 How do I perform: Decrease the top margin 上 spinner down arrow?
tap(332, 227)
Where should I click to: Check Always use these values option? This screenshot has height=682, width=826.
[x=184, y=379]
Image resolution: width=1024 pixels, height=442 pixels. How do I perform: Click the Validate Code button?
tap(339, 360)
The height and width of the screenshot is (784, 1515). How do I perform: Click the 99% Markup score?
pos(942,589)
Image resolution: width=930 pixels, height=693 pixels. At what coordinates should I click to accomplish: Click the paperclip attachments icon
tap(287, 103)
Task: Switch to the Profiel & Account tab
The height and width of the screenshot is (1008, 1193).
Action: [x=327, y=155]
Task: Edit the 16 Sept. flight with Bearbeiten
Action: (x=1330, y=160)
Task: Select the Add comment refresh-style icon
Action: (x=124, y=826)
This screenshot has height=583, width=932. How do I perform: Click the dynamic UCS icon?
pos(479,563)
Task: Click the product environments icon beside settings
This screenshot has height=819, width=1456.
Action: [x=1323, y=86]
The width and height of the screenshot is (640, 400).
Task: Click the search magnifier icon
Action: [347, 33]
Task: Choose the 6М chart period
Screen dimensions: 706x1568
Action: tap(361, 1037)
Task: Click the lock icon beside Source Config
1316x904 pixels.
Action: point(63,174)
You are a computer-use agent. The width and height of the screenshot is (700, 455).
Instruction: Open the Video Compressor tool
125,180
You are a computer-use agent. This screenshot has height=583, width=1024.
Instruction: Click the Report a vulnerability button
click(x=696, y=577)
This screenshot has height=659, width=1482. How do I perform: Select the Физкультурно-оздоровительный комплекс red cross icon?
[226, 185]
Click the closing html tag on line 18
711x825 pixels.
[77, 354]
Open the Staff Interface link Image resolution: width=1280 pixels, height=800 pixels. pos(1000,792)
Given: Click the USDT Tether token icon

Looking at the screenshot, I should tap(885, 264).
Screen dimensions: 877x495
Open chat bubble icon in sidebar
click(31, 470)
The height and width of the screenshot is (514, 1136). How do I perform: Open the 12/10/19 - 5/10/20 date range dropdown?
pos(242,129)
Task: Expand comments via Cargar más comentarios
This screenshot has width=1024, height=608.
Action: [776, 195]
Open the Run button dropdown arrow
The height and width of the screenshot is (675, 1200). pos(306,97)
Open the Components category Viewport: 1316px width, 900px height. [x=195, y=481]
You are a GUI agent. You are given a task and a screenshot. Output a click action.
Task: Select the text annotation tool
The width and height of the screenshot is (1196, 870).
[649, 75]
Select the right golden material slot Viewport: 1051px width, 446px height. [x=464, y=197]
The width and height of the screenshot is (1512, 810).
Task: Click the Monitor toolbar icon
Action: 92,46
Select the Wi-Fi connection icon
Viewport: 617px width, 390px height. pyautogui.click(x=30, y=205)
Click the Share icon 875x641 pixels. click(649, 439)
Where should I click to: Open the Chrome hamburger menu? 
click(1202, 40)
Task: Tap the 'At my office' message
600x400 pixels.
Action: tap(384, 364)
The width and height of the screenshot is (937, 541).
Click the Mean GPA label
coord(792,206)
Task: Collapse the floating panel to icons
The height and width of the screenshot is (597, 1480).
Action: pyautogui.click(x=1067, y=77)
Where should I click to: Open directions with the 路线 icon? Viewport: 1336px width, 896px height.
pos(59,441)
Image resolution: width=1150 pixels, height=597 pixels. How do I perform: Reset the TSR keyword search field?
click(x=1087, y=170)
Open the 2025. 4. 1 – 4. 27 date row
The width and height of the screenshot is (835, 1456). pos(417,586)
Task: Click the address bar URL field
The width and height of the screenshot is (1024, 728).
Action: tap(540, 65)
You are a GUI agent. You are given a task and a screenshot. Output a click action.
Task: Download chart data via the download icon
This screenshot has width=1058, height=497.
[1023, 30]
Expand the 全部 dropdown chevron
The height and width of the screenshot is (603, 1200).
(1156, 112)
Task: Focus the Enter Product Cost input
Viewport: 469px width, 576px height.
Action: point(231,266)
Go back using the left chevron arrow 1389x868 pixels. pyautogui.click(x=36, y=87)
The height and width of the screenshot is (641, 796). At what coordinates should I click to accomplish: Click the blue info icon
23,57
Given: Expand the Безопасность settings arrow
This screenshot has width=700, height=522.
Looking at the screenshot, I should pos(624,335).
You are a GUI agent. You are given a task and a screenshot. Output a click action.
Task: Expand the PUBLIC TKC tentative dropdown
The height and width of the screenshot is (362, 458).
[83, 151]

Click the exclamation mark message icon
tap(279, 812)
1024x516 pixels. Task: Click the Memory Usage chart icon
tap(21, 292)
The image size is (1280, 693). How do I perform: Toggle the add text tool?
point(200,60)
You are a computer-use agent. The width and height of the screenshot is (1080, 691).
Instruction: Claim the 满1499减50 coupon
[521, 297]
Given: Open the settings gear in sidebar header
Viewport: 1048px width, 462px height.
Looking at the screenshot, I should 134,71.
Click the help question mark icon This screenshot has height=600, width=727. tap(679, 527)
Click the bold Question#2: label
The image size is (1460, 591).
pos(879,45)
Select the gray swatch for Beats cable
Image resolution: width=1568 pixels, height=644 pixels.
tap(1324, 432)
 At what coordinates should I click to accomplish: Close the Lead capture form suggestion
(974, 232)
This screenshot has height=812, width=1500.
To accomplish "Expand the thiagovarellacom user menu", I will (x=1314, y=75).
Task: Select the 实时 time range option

▸ **Task statement**: In full and without error, transcribe each of the entries.

▸ **Answer below**:
 How do I perform: Decrease the top margin 上 spinner down arrow?
tap(332, 227)
Where should I click to: Check Always use these values option? This screenshot has height=682, width=826.
[x=184, y=379]
Image resolution: width=1024 pixels, height=442 pixels. How do I perform: Click the Validate Code button?
tap(339, 360)
The height and width of the screenshot is (784, 1515). How do I perform: Click the 99% Markup score?
pos(942,589)
Image resolution: width=930 pixels, height=693 pixels. At what coordinates should I click to accomplish: Click the paperclip attachments icon
tap(287, 103)
Task: Switch to the Profiel & Account tab
The height and width of the screenshot is (1008, 1193).
Action: [x=327, y=155]
Task: Edit the 16 Sept. flight with Bearbeiten
Action: (x=1330, y=160)
Task: Select the Add comment refresh-style icon
Action: (x=124, y=826)
This screenshot has height=583, width=932. How do I perform: Click the dynamic UCS icon?
pos(479,563)
Task: Click the product environments icon beside settings
This screenshot has height=819, width=1456.
Action: [x=1323, y=86]
The width and height of the screenshot is (640, 400).
Task: Click the search magnifier icon
Action: [347, 33]
Task: Choose the 6М chart period
Screen dimensions: 706x1568
Action: tap(361, 1037)
Task: Click the lock icon beside Source Config
1316x904 pixels.
Action: point(63,174)
You are a computer-use agent. The width and height of the screenshot is (700, 455).
Instruction: Open the Video Compressor tool
125,180
You are a computer-use agent. This screenshot has height=583, width=1024.
Instruction: Click the Report a vulnerability button
click(x=696, y=577)
This screenshot has height=659, width=1482. How do I perform: Select the Физкультурно-оздоровительный комплекс red cross icon?
[226, 185]
Click the closing html tag on line 18
711x825 pixels.
[77, 354]
Open the Staff Interface link Image resolution: width=1280 pixels, height=800 pixels. pos(1000,792)
Given: Click the USDT Tether token icon

Looking at the screenshot, I should tap(885, 264).
Screen dimensions: 877x495
Open chat bubble icon in sidebar
click(31, 470)
The height and width of the screenshot is (514, 1136). How do I perform: Open the 12/10/19 - 5/10/20 date range dropdown?
pos(242,129)
Task: Expand comments via Cargar más comentarios
This screenshot has width=1024, height=608.
Action: [776, 195]
Open the Run button dropdown arrow
The height and width of the screenshot is (675, 1200). pos(306,97)
Open the Components category Viewport: 1316px width, 900px height. [x=195, y=481]
You are a GUI agent. You are given a task and a screenshot. Output a click action.
Task: Select the text annotation tool
The width and height of the screenshot is (1196, 870).
[649, 75]
Select the right golden material slot Viewport: 1051px width, 446px height. [x=464, y=197]
The width and height of the screenshot is (1512, 810).
Task: Click the Monitor toolbar icon
Action: 92,46
Select the Wi-Fi connection icon
Viewport: 617px width, 390px height. pyautogui.click(x=30, y=205)
Click the Share icon 875x641 pixels. click(649, 439)
Where should I click to: Open the Chrome hamburger menu? 
click(1202, 40)
Task: Tap the 'At my office' message
600x400 pixels.
Action: tap(384, 364)
The width and height of the screenshot is (937, 541).
Click the Mean GPA label
coord(792,206)
Task: Collapse the floating panel to icons
The height and width of the screenshot is (597, 1480).
Action: pyautogui.click(x=1067, y=77)
Where should I click to: Open directions with the 路线 icon? Viewport: 1336px width, 896px height.
pos(59,441)
Image resolution: width=1150 pixels, height=597 pixels. How do I perform: Reset the TSR keyword search field?
click(x=1087, y=170)
Open the 2025. 4. 1 – 4. 27 date row
The width and height of the screenshot is (835, 1456). pos(417,586)
Task: Click the address bar URL field
The width and height of the screenshot is (1024, 728).
Action: tap(540, 65)
You are a GUI agent. You are given a task and a screenshot. Output a click action.
Task: Download chart data via the download icon
This screenshot has width=1058, height=497.
[1023, 30]
Expand the 全部 dropdown chevron
The height and width of the screenshot is (603, 1200).
(1156, 112)
Task: Focus the Enter Product Cost input
Viewport: 469px width, 576px height.
Action: point(231,266)
Go back using the left chevron arrow 1389x868 pixels. pyautogui.click(x=36, y=87)
The height and width of the screenshot is (641, 796). At what coordinates should I click to accomplish: Click the blue info icon
23,57
Given: Expand the Безопасность settings arrow
This screenshot has width=700, height=522.
Looking at the screenshot, I should pos(624,335).
You are a GUI agent. You are given a task and a screenshot. Output a click action.
Task: Expand the PUBLIC TKC tentative dropdown
The height and width of the screenshot is (362, 458).
[83, 151]

Click the exclamation mark message icon
tap(279, 812)
1024x516 pixels. Task: Click the Memory Usage chart icon
tap(21, 292)
The image size is (1280, 693). How do I perform: Toggle the add text tool?
point(200,60)
You are a computer-use agent. The width and height of the screenshot is (1080, 691).
Instruction: Claim the 满1499减50 coupon
[521, 297]
Given: Open the settings gear in sidebar header
Viewport: 1048px width, 462px height.
Looking at the screenshot, I should 134,71.
Click the help question mark icon This screenshot has height=600, width=727. tap(679, 527)
Click the bold Question#2: label
The image size is (1460, 591).
pos(879,45)
Select the gray swatch for Beats cable
Image resolution: width=1568 pixels, height=644 pixels.
tap(1324, 432)
 At what coordinates should I click to accomplish: Close the Lead capture form suggestion
(974, 232)
This screenshot has height=812, width=1500.
To accomplish "Expand the thiagovarellacom user menu", I will (x=1314, y=75).
Task: Select the 实时 time range option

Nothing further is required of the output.